Let’s talk about that cover for a sec. Why is Frank’s shirt ripped—he’s not shot or anything. Why are there no bullet holes in the kids or the wife? They’re dead, and their clothes are fine! Why are the angel wings on his children but not his wife? Is this a hint that she wasn’t really the mother of his kids?
So many questions.
The angel motif continues on the cover to #2.
Quite obviously, this miniseries explored Punisher’s first year. It starts with a reporter who happens to be sleeping on a bench, awakened by gunshots. He is the one who calls 911, when he sees Frank Castle and his family shot to death, lying in the grass, with a mobster strung up to a tree nearby. The Castles are zipped into body bags but…
Frank is not dead.
We haven’t seen Frank in the hours after the slaughter of his family, so this is new stuff for his origin story.
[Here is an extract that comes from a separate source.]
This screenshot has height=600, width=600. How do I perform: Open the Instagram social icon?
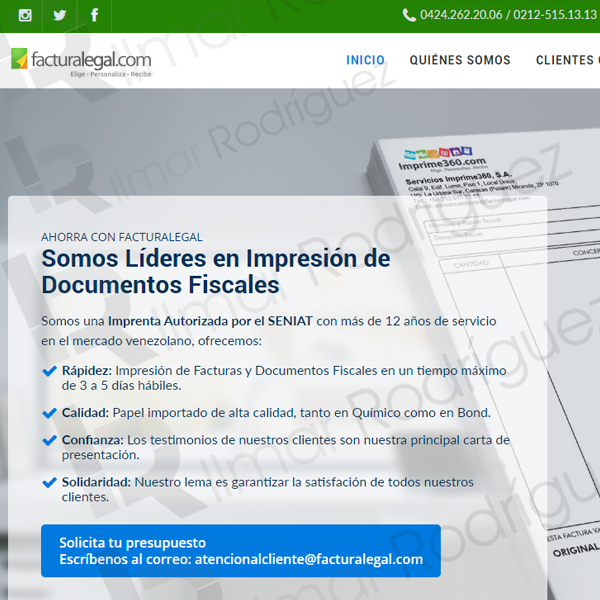25,15
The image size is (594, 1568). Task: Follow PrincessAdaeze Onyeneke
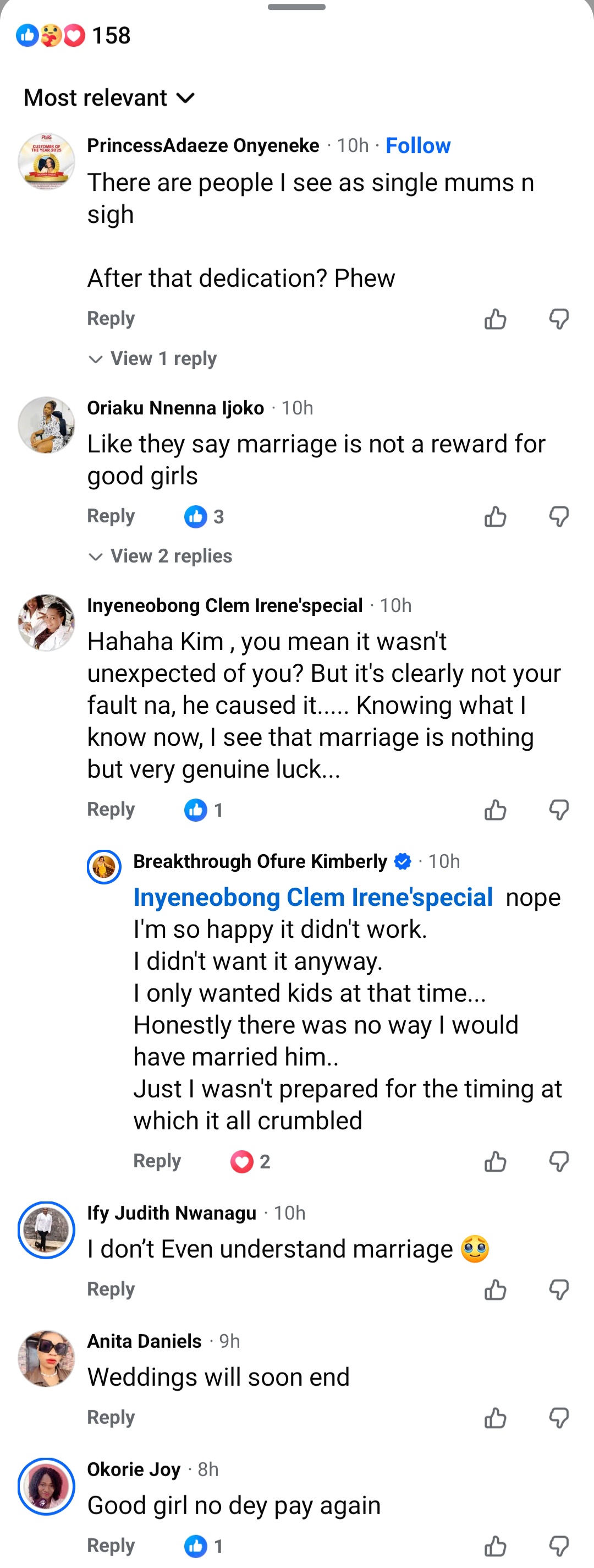pyautogui.click(x=419, y=145)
Once they know he’s alive, the mob tries to kill Frank as the sole witness and inevitably he tracks them down and kills all of them.
These issues show Frank developing from the victim on the covers of #s 1 and 2 to becoming a soldier for death in #4.
He also does the “journal” thing for the first time.
The series uses the reporter as a narrative entrypoint throughout, and a good way to tell the tale without relying on Punisher’s own narration—he’s fresh from losing his family and understandably incoherent.
Abnett and Lanning are some of the best Punisher writers so far.